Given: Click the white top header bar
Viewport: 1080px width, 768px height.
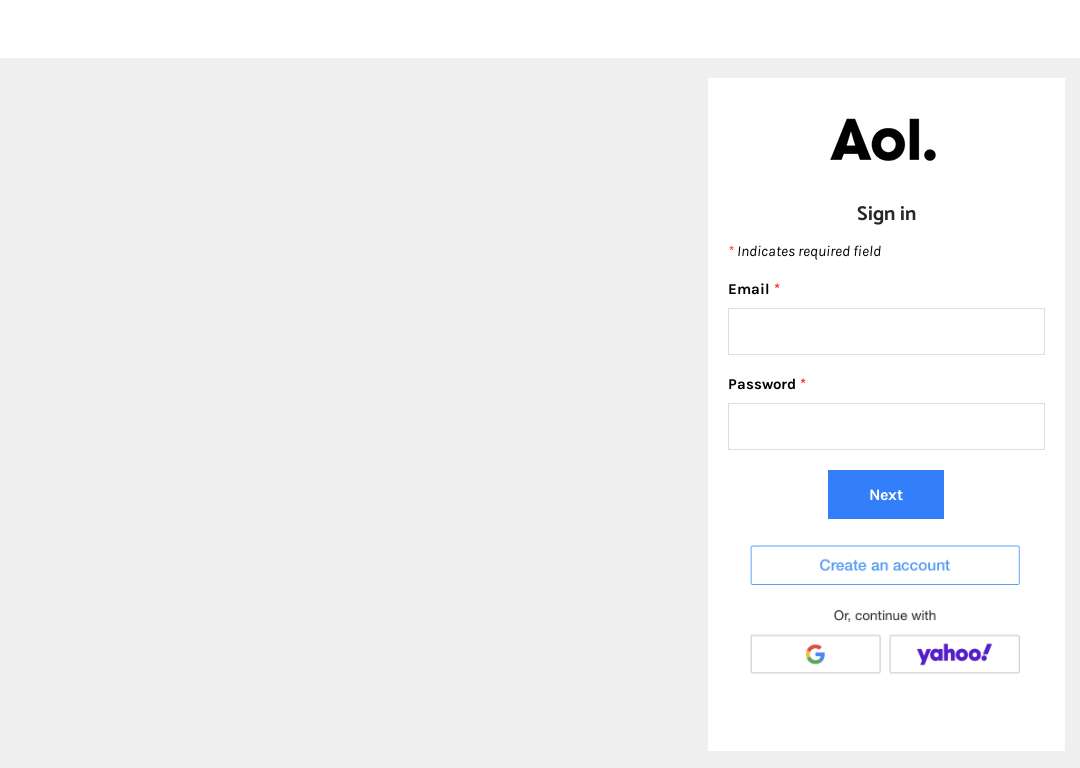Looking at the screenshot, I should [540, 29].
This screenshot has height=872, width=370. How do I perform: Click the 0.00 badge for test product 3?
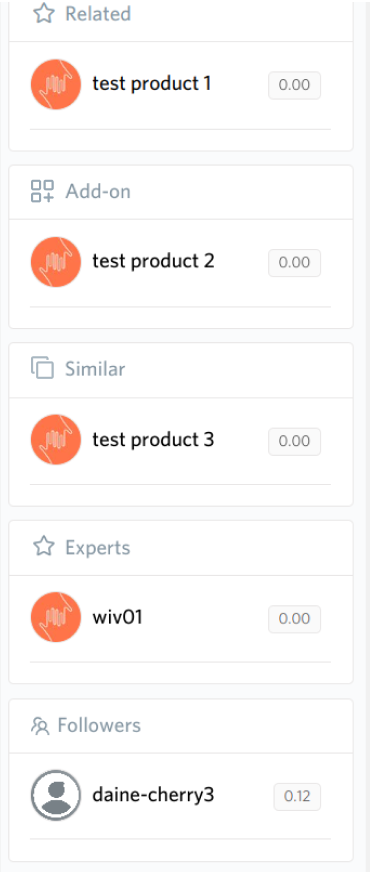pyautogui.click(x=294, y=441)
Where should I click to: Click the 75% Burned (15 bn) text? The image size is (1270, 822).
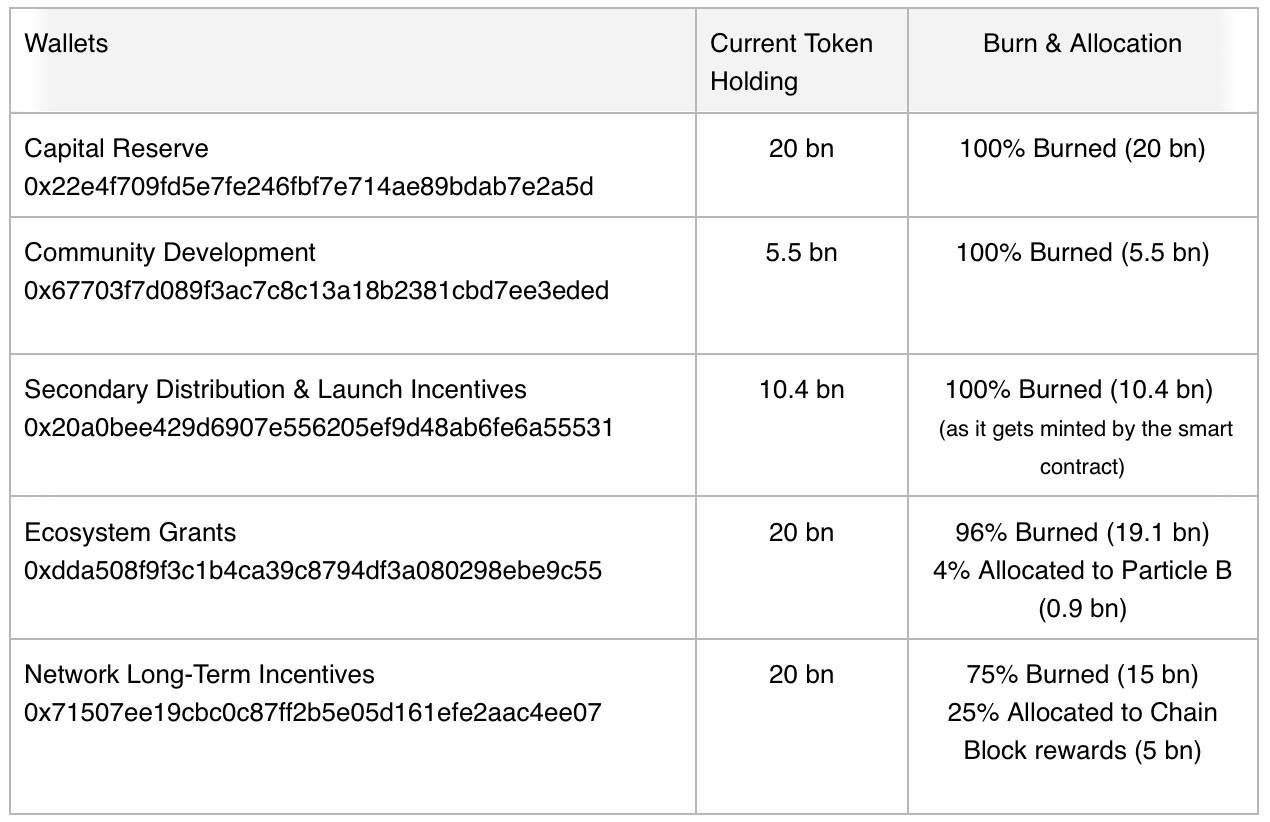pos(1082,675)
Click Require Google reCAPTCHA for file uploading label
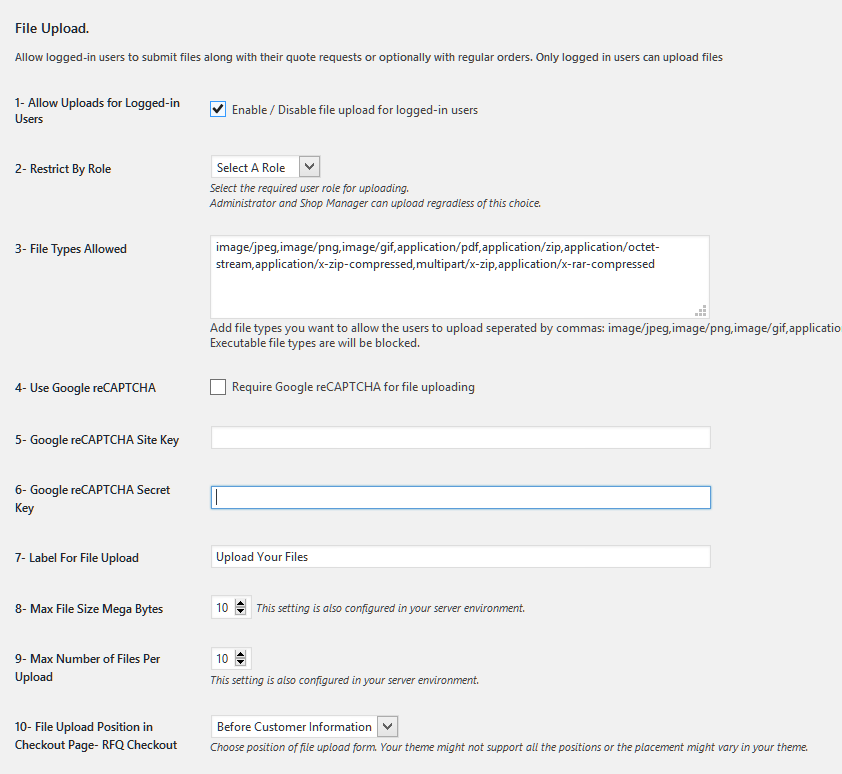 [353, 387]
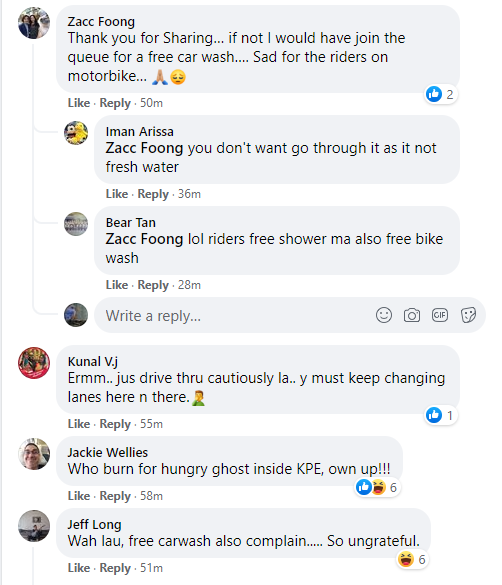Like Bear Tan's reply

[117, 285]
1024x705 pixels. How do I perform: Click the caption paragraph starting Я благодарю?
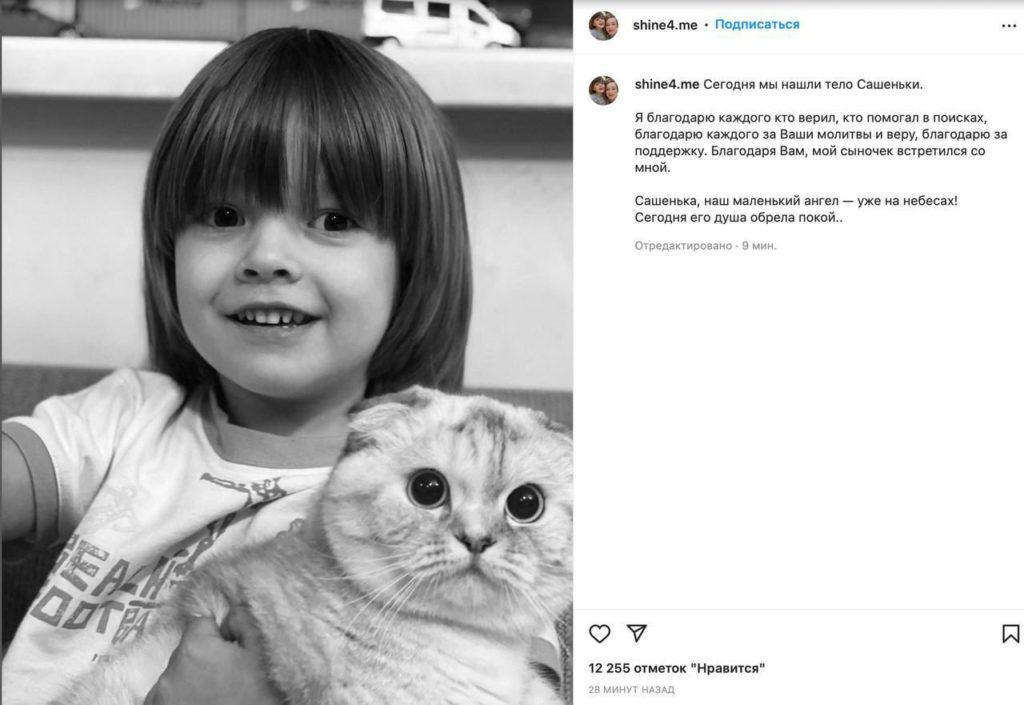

Task requirements →
Exact copy, no pictures: please print the data above once more.

Response →
Given: Click the white top header bar
Viewport: 1080px width, 768px height.
Looking at the screenshot, I should [540, 29].
This screenshot has height=872, width=370. How do I perform: Click the 0.00 badge for test product 3?
pyautogui.click(x=294, y=441)
Where should I click to: Click the 75% Burned (15 bn) text? The image size is (1270, 822).
pos(1082,675)
Click Require Google reCAPTCHA for file uploading label
 [353, 387]
Like Bear Tan's reply

[117, 285]
1024x705 pixels. How do I perform: Click the caption paragraph starting Я благодарю?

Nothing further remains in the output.